SHORT TASK A:
Duplicate the passage on Evansville baseball, everything from "Homeruns did not" down to "just getting by.".

In Evansville, however, sports and baseball were not such a big
glory-filled business. No great fortunes were made by the Evansville
baseball owners, nor did the local teams dominate the Three-I League.
Homeruns did not fly out of spacious Bosse Field with the same
regularity as they did in Yankee Stadium with its short right field
fence. The 1919-1931 era, which included the 1920's, was for Evansville
baseball one of highs and lows, but mostly just getting by.
IN 1919 professional baseball returned to Evansville after a one-year
absence. The Evansville Black Sox were owned and financed by the
Evansville Baseball Fans Association. Stock was sold at ten dollars a
share. The team was once again a member of the Three-I League, and all
six teams were operated by fan associations. William Asplan was the
club president and Johnny Nee was the playing manager. The team
finished in third place with a winning record. Attendance went "over
30,000, and though no fortunes were made . . . a sufficient surplus
remains to get a start in 1920".
The Evansville team dropped the Black Sox name in 1920 after the
Black Sox scandal in the 1919 World Series; which featured Cincinnati
outfielder, Edd Roush. The league expanded to eight teams and the Evas
finished in second place. Near the end of the 1921 season it was
rumored that the league would fold, as attendance in the western cities
of Cedar Rapids, Rock Island, and Peoria was poor. The Evansville and
Terre Haute teams complained of not making expenses on the western
trips. A season ticket at Bosse Field cost twenty-seven dollars and
fifty cents.

(Entries pointing to words and elements)
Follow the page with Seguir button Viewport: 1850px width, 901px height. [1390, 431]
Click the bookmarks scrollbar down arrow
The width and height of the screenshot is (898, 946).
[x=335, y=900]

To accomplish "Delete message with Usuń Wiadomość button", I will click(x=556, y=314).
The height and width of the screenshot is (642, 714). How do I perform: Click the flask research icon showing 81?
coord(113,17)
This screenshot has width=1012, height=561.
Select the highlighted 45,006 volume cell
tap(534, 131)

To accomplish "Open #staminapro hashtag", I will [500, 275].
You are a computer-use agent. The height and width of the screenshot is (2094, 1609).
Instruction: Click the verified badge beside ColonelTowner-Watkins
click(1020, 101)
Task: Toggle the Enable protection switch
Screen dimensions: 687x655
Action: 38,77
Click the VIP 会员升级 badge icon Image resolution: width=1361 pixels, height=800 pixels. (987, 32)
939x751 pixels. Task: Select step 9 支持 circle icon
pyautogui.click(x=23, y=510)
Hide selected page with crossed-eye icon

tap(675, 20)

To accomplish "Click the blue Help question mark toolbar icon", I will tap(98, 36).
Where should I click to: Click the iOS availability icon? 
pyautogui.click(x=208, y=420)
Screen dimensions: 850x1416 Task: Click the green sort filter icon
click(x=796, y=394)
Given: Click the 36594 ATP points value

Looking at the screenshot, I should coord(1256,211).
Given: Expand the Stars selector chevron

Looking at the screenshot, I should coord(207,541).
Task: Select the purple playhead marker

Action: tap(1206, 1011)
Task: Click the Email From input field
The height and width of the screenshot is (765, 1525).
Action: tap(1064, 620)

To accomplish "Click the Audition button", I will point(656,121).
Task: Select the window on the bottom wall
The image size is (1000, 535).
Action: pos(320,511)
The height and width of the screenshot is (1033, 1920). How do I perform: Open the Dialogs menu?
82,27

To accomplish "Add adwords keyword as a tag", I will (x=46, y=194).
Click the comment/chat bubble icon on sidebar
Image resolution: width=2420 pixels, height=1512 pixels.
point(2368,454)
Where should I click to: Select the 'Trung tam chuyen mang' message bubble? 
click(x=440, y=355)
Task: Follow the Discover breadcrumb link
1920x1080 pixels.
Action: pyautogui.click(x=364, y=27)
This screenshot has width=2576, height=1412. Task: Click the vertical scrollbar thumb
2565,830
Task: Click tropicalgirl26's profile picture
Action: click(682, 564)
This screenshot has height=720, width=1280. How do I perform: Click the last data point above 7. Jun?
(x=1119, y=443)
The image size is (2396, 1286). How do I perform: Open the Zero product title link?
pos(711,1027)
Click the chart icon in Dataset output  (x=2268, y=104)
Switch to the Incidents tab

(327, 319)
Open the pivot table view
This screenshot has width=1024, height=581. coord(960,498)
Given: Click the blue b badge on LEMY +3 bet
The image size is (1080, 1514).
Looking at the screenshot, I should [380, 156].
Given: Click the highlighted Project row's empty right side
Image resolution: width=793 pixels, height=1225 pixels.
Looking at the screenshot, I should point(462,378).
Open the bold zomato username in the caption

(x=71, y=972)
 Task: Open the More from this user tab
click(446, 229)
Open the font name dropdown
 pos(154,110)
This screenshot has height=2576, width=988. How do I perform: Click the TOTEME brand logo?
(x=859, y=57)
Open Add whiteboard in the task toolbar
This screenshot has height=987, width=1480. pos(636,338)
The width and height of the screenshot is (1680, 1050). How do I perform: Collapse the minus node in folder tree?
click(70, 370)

SHORT TASK B:
In the records, set down everything from the line containing "will tap(98, 36)." down to the line containing "Looking at the screenshot, I should coord(207,541).", reproducing each line precisely.

WRITTEN SOLUTION A:
Homeruns did not fly out of spacious Bosse Field with the same
regularity as they did in Yankee Stadium with its short right field
fence. The 1919-1931 era, which included the 1920's, was for Evansville
baseball one of highs and lows, but mostly just getting by.

WRITTEN SOLUTION B:
To accomplish "Click the blue Help question mark toolbar icon", I will tap(98, 36).
Where should I click to: Click the iOS availability icon? 
pyautogui.click(x=208, y=420)
Screen dimensions: 850x1416 Task: Click the green sort filter icon
click(x=796, y=394)
Given: Click the 36594 ATP points value

Looking at the screenshot, I should coord(1256,211).
Given: Expand the Stars selector chevron

Looking at the screenshot, I should coord(207,541).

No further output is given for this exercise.